Daily Iowan- A class at the University of Iowa is working with the community to devise methods to make biking more safe in Iowa City.

In 2014, the Iowa Bicycle Coalition recorded 334 crashes involving bicyclists in the state.

Eight UI graduate students are working on two projects promoting bike safety as part of assistant professor Shelly Campo’s communications campaign class in the College of Public Health. A UI program called the Iowa Initiative for Sustainable Communities has given the two groups $500 each.

One group plans to create a temporary bike lane on Olive Street in Iowa City as a way to show the community what it would be like if there were provisions for bicyclists.
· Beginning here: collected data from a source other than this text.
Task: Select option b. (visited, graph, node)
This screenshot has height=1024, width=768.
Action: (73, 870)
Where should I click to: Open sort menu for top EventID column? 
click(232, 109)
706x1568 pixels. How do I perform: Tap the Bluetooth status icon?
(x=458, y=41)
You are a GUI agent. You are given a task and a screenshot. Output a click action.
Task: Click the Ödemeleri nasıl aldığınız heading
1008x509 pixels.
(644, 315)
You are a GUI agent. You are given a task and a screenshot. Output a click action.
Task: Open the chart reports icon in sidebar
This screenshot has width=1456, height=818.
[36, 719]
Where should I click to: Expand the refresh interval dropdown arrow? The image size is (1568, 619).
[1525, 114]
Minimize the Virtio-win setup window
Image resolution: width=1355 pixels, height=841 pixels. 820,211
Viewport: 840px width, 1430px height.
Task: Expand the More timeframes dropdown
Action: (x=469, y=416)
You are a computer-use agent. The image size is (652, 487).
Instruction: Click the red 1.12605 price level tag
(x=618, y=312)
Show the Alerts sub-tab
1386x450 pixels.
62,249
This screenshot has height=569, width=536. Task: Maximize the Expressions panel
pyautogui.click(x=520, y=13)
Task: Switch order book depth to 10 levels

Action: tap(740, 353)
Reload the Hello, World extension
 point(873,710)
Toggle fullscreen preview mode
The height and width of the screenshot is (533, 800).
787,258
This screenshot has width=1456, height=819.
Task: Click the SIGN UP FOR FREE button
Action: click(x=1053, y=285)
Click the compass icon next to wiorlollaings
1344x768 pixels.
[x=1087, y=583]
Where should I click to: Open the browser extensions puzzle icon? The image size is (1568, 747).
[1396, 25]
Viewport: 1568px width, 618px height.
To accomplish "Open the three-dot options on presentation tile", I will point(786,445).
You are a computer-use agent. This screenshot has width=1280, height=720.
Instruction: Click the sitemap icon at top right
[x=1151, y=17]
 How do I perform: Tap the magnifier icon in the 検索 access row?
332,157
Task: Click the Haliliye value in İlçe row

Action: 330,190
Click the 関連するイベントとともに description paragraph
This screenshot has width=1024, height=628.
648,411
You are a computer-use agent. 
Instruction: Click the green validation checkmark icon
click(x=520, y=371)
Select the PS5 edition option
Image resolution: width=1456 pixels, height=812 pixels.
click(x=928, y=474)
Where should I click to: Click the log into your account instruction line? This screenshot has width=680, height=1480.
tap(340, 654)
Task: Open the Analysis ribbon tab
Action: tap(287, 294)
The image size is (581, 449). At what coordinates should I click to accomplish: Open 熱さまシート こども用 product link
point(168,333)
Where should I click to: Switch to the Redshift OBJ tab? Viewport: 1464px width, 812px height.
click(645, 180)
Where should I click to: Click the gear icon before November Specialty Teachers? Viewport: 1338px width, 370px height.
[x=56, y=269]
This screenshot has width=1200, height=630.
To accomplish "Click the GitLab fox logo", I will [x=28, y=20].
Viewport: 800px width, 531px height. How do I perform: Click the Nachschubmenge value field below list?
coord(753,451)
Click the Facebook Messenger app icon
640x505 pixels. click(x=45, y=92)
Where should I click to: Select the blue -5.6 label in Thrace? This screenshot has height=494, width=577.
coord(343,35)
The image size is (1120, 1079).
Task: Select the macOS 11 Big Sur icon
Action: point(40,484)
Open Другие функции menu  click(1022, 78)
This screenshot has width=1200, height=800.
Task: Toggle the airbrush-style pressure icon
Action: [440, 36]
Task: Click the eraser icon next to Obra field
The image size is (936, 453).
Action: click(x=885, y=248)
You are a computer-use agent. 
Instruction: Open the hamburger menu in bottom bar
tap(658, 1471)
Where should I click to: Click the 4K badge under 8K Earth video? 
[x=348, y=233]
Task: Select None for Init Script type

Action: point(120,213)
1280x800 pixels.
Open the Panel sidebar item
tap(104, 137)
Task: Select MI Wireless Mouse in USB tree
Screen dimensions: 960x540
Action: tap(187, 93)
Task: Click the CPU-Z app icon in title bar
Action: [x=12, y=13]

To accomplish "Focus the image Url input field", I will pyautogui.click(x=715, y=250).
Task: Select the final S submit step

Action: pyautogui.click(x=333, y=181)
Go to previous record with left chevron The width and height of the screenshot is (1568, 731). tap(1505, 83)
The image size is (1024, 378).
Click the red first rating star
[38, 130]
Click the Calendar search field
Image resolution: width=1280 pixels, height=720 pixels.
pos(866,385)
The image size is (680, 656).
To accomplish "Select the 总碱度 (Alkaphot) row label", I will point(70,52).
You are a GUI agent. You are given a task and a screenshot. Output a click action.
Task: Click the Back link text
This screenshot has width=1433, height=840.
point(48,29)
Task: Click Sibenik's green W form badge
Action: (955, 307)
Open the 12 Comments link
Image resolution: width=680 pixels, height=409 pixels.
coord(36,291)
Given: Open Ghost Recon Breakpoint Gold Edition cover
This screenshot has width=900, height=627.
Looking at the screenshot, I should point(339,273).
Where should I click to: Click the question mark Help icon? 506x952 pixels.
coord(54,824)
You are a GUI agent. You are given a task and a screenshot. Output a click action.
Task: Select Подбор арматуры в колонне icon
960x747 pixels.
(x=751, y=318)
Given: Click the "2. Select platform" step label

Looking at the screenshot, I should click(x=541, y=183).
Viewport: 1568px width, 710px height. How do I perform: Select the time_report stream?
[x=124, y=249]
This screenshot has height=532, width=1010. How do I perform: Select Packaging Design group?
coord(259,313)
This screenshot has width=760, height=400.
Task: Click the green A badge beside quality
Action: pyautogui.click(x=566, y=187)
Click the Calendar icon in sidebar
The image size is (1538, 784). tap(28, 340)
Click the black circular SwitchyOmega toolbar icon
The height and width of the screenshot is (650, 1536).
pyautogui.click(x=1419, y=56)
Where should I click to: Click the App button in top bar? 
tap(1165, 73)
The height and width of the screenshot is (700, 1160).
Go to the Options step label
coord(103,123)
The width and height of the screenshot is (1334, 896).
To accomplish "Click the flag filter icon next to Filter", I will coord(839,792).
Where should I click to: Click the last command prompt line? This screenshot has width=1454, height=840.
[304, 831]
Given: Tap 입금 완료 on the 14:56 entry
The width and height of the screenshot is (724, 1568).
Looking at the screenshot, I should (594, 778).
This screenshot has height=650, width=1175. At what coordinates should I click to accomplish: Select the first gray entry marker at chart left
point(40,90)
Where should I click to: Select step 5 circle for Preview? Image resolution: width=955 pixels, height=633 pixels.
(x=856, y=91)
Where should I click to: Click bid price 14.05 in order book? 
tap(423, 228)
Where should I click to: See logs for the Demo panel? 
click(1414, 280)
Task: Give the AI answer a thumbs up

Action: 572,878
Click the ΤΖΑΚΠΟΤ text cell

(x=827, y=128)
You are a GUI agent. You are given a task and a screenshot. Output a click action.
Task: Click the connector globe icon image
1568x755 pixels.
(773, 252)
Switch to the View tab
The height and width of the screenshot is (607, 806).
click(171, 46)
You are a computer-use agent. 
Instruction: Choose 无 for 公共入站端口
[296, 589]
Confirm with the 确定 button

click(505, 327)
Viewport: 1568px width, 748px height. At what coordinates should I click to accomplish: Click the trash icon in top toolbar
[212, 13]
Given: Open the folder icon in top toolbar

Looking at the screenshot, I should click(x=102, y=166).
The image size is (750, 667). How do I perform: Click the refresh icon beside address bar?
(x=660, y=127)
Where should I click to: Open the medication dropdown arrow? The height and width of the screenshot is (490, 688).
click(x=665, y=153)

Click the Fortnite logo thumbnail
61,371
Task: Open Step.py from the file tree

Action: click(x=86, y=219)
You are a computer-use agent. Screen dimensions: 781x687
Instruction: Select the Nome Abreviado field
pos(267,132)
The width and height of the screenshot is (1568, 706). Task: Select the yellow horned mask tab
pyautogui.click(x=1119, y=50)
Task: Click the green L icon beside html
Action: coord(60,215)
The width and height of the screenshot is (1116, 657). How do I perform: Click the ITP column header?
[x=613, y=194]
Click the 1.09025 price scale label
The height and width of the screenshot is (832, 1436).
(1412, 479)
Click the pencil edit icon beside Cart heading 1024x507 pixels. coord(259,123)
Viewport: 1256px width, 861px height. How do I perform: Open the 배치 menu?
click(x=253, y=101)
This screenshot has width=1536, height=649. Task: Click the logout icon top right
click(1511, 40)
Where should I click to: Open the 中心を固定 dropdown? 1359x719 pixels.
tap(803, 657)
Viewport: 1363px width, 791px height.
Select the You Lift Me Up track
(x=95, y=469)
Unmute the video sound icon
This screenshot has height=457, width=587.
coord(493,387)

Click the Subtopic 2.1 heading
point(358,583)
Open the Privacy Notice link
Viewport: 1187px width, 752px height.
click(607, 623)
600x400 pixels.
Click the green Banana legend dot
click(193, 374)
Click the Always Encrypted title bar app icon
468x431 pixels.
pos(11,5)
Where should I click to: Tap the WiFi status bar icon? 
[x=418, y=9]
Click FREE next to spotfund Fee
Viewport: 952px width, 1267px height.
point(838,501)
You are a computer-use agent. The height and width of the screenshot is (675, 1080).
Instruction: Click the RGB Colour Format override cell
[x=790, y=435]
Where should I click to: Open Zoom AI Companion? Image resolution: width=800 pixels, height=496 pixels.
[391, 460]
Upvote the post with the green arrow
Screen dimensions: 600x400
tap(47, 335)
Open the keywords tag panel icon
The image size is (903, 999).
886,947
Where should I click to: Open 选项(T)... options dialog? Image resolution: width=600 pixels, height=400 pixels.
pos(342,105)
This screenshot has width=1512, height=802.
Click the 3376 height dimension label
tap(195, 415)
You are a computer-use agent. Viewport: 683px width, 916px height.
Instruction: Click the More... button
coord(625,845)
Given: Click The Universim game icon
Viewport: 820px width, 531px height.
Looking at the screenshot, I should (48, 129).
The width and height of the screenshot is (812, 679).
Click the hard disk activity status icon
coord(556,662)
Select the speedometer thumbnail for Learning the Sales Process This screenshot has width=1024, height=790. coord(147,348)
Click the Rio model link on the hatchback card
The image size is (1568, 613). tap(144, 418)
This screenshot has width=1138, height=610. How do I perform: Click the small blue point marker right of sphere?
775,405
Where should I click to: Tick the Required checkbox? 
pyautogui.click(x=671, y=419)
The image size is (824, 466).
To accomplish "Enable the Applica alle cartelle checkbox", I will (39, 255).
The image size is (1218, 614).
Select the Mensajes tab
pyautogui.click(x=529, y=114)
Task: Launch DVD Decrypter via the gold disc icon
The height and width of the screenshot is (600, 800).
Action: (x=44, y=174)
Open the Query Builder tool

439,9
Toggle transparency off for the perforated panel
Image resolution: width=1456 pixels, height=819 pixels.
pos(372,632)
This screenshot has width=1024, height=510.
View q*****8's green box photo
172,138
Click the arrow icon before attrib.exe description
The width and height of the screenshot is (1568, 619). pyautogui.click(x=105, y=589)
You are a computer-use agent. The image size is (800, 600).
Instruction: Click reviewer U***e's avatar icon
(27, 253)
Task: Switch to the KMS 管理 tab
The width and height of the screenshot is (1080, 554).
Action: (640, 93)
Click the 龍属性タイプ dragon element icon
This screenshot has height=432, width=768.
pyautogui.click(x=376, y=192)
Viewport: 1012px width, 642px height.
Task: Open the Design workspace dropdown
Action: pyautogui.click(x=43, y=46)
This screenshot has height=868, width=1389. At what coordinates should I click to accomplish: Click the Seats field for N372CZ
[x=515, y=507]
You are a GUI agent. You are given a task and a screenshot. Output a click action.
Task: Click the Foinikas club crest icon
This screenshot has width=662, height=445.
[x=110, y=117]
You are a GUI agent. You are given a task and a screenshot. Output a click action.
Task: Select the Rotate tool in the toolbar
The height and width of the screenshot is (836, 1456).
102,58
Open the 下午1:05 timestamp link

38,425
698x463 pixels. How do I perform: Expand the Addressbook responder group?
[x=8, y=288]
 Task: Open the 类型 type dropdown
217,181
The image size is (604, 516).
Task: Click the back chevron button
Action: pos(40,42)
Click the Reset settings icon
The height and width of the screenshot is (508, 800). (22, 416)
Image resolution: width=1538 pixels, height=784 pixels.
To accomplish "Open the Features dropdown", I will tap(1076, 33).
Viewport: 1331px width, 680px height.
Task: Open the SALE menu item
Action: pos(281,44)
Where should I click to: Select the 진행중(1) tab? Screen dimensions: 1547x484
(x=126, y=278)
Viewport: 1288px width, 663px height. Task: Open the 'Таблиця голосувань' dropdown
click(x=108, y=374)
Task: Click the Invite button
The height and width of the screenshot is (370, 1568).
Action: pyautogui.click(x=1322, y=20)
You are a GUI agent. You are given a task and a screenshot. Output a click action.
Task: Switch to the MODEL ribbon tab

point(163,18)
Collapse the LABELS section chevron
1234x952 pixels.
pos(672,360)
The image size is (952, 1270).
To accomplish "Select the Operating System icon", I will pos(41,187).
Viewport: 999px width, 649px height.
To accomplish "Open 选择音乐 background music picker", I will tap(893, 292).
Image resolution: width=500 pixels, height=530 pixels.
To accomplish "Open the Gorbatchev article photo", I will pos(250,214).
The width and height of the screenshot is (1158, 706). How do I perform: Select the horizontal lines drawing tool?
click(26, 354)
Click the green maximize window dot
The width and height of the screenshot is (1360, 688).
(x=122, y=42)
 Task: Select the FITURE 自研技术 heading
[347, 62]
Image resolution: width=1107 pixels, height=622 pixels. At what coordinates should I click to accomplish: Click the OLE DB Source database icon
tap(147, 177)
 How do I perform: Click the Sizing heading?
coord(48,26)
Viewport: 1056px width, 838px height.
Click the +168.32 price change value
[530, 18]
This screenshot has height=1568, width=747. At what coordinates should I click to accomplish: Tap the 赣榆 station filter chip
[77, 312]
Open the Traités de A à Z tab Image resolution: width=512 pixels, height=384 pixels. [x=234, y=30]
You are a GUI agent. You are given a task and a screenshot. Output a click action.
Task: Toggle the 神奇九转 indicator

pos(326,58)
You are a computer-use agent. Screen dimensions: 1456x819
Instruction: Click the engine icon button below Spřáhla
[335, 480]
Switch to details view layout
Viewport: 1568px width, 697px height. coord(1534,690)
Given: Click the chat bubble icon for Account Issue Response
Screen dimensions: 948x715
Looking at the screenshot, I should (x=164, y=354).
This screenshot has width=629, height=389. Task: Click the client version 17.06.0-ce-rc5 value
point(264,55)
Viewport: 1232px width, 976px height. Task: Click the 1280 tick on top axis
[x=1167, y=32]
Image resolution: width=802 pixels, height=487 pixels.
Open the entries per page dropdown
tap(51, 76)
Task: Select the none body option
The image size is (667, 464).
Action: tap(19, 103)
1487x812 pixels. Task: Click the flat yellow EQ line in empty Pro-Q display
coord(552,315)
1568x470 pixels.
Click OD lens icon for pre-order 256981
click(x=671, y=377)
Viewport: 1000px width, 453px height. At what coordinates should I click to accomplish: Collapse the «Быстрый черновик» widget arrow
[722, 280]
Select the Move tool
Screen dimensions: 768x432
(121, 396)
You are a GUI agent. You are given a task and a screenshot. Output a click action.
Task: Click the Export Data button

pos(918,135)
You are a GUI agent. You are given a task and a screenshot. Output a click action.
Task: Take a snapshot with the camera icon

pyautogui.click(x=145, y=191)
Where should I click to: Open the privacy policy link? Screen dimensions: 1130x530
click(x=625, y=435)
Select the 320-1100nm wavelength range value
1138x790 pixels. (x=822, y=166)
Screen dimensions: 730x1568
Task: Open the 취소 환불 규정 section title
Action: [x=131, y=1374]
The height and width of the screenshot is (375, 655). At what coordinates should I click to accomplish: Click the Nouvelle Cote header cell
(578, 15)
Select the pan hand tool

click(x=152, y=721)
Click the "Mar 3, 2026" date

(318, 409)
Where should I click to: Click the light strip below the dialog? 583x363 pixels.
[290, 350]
“We are identifying major areas of biking in the city that need improvement, so we looked to find barriers to biking,” said Erin Arneson, a student in the class. “Infrastructure was a major one, like bike lanes, bike racks, things like that.”

Arneson said her group is envisioning removing the cars from the side of the road and building temporary barricades as a way of hypothetically showing what having bike lanes would be like in Iowa City. The project is still pending approval from the city.

“We’re meeting with community members to identify support,” Arneson said. “We would like to have an event this spring to show community members what it would be like if there were that infrastructure.”

The other group is taking a different approach. They are planning to create an educational video to inform both motorists and bicyclists about how to share the road.

“It’s cool to do a real project, to do something that’s not rhetorical,” said Laurel Tuggle, a student in the class. “This is actually has the potential to do something. Hopefully, we find something the city likes and they can implement it.”

At the end, the groups will present their projects to the groups they worked with throughout the semester.

“It’s definitely a really good learning experience to work with people in the community and also to implement the theories and the ideas we’ve been learning about,” Tuggle said.

The UI currently holds a silver ranking as a Bicycle Friendly University by the League of American Bicyclists, however, Andrew Hirst, an intern in the UI Office of Sustainability, said he thinks there needs to be more barricaded bike lanes and less bike share lanes, where motorists and bicyclists share the lanes of the road.

“The next step will be redesigning our road system to incorporate bike lanes,” Hirst said. “We have a wonderful bike community in Iowa City, we have the bike library, a new bike-share program coming in the fall.”